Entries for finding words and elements
- - -
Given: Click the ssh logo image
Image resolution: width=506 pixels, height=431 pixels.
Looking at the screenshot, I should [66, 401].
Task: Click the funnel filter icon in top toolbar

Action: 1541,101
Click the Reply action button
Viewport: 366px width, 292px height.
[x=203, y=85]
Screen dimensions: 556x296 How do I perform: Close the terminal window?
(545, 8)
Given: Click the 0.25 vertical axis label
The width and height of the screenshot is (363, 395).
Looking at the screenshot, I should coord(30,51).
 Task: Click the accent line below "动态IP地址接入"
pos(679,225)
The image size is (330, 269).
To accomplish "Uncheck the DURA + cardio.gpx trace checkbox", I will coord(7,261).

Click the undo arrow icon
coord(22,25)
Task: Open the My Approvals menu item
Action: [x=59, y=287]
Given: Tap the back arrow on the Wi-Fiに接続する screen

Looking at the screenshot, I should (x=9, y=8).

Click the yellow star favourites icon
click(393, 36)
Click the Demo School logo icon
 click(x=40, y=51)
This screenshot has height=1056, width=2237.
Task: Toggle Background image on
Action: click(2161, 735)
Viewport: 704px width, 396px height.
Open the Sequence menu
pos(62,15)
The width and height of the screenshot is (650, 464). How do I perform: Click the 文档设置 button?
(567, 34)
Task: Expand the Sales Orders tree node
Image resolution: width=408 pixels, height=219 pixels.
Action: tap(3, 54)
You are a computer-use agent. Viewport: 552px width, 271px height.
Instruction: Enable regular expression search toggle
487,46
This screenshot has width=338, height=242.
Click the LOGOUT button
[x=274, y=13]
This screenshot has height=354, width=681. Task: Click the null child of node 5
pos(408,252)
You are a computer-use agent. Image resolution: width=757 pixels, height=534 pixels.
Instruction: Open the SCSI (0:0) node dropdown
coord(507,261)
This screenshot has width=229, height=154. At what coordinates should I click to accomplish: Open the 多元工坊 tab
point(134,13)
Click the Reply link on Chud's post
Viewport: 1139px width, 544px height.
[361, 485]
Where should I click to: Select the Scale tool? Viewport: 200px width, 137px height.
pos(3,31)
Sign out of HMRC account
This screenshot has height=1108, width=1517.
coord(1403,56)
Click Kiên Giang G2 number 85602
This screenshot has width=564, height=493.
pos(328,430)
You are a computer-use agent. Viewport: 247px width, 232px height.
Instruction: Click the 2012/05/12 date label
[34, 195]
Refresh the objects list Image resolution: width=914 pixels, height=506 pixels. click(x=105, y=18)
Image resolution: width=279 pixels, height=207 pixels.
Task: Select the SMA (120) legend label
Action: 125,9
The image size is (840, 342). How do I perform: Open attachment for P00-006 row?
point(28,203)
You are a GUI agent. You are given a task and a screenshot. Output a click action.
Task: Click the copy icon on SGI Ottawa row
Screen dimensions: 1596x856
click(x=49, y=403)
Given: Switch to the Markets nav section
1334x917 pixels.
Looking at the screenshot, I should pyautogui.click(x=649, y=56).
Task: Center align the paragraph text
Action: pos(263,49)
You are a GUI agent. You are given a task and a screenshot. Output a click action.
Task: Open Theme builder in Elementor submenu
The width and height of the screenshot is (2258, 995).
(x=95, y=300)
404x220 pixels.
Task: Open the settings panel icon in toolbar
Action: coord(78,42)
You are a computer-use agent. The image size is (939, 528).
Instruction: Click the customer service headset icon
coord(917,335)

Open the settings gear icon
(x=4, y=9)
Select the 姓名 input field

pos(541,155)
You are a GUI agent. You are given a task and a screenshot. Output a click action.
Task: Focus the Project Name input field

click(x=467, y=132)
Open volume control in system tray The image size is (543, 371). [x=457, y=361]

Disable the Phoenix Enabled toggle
- - -
## Task to carry out
Output all of the lines above as a Markdown table with the columns Row and Line, skipping blank lines. Number the rows in order under Row and place each line's text under Line.

## Output of the task
| Row | Line |
|---|---|
| 1 | Given: Click the ssh logo image |
| 2 | Image resolution: width=506 pixels, height=431 pixels. |
| 3 | Looking at the screenshot, I should [66, 401]. |
| 4 | Task: Click the funnel filter icon in top toolbar |
| 5 | Action: 1541,101 |
| 6 | Click the Reply action button |
| 7 | Viewport: 366px width, 292px height. |
| 8 | [x=203, y=85] |
| 9 | Screen dimensions: 556x296 How do I perform: Close the terminal window? |
| 10 | (545, 8) |
| 11 | Given: Click the 0.25 vertical axis label |
| 12 | The width and height of the screenshot is (363, 395). |
| 13 | Looking at the screenshot, I should coord(30,51). |
| 14 |  Task: Click the accent line below "动态IP地址接入" |
| 15 | pos(679,225) |
| 16 | The image size is (330, 269). |
| 17 | To accomplish "Uncheck the DURA + cardio.gpx trace checkbox", I will coord(7,261). |
| 18 | Click the undo arrow icon |
| 19 | coord(22,25) |
| 20 | Task: Open the My Approvals menu item |
| 21 | Action: [x=59, y=287] |
| 22 | Given: Tap the back arrow on the Wi-Fiに接続する screen |
| 23 | Looking at the screenshot, I should (x=9, y=8). |
| 24 | Click the yellow star favourites icon |
| 25 | click(393, 36) |
| 26 | Click the Demo School logo icon |
| 27 |  click(x=40, y=51) |
| 28 | This screenshot has height=1056, width=2237. |
| 29 | Task: Toggle Background image on |
| 30 | Action: click(2161, 735) |
| 31 | Viewport: 704px width, 396px height. |
| 32 | Open the Sequence menu |
| 33 | pos(62,15) |
| 34 | The width and height of the screenshot is (650, 464). How do I perform: Click the 文档设置 button? |
| 35 | (567, 34) |
| 36 | Task: Expand the Sales Orders tree node |
| 37 | Image resolution: width=408 pixels, height=219 pixels. |
| 38 | Action: tap(3, 54) |
| 39 | You are a computer-use agent. Viewport: 552px width, 271px height. |
| 40 | Instruction: Enable regular expression search toggle |
| 41 | 487,46 |
| 42 | This screenshot has width=338, height=242. |
| 43 | Click the LOGOUT button |
| 44 | [x=274, y=13] |
| 45 | This screenshot has height=354, width=681. Task: Click the null child of node 5 |
| 46 | pos(408,252) |
| 47 | You are a computer-use agent. Image resolution: width=757 pixels, height=534 pixels. |
| 48 | Instruction: Open the SCSI (0:0) node dropdown |
| 49 | coord(507,261) |
| 50 | This screenshot has width=229, height=154. At what coordinates should I click to accomplish: Open the 多元工坊 tab |
| 51 | point(134,13) |
| 52 | Click the Reply link on Chud's post |
| 53 | Viewport: 1139px width, 544px height. |
| 54 | [361, 485] |
| 55 | Where should I click to: Select the Scale tool? Viewport: 200px width, 137px height. |
| 56 | pos(3,31) |
| 57 | Sign out of HMRC account |
| 58 | This screenshot has height=1108, width=1517. |
| 59 | coord(1403,56) |
| 60 | Click Kiên Giang G2 number 85602 |
| 61 | This screenshot has width=564, height=493. |
| 62 | pos(328,430) |
| 63 | You are a computer-use agent. Viewport: 247px width, 232px height. |
| 64 | Instruction: Click the 2012/05/12 date label |
| 65 | [34, 195] |
| 66 | Refresh the objects list Image resolution: width=914 pixels, height=506 pixels. click(x=105, y=18) |
| 67 | Image resolution: width=279 pixels, height=207 pixels. |
| 68 | Task: Select the SMA (120) legend label |
| 69 | Action: 125,9 |
| 70 | The image size is (840, 342). How do I perform: Open attachment for P00-006 row? |
| 71 | point(28,203) |
| 72 | You are a GUI agent. You are given a task and a screenshot. Output a click action. |
| 73 | Task: Click the copy icon on SGI Ottawa row |
| 74 | Screen dimensions: 1596x856 |
| 75 | click(x=49, y=403) |
| 76 | Given: Switch to the Markets nav section |
| 77 | 1334x917 pixels. |
| 78 | Looking at the screenshot, I should pyautogui.click(x=649, y=56). |
| 79 | Task: Center align the paragraph text |
| 80 | Action: pos(263,49) |
| 81 | You are a GUI agent. You are given a task and a screenshot. Output a click action. |
| 82 | Task: Open Theme builder in Elementor submenu |
| 83 | The width and height of the screenshot is (2258, 995). |
| 84 | (x=95, y=300) |
| 85 | 404x220 pixels. |
| 86 | Task: Open the settings panel icon in toolbar |
| 87 | Action: coord(78,42) |
| 88 | You are a computer-use agent. The image size is (939, 528). |
| 89 | Instruction: Click the customer service headset icon |
| 90 | coord(917,335) |
| 91 | Open the settings gear icon |
| 92 | (x=4, y=9) |
| 93 | Select the 姓名 input field |
| 94 | pos(541,155) |
| 95 | You are a GUI agent. You are given a task and a screenshot. Output a click action. |
| 96 | Task: Focus the Project Name input field |
| 97 | click(x=467, y=132) |
| 98 | Open volume control in system tray The image size is (543, 371). [x=457, y=361] |
| 99 | Disable the Phoenix Enabled toggle |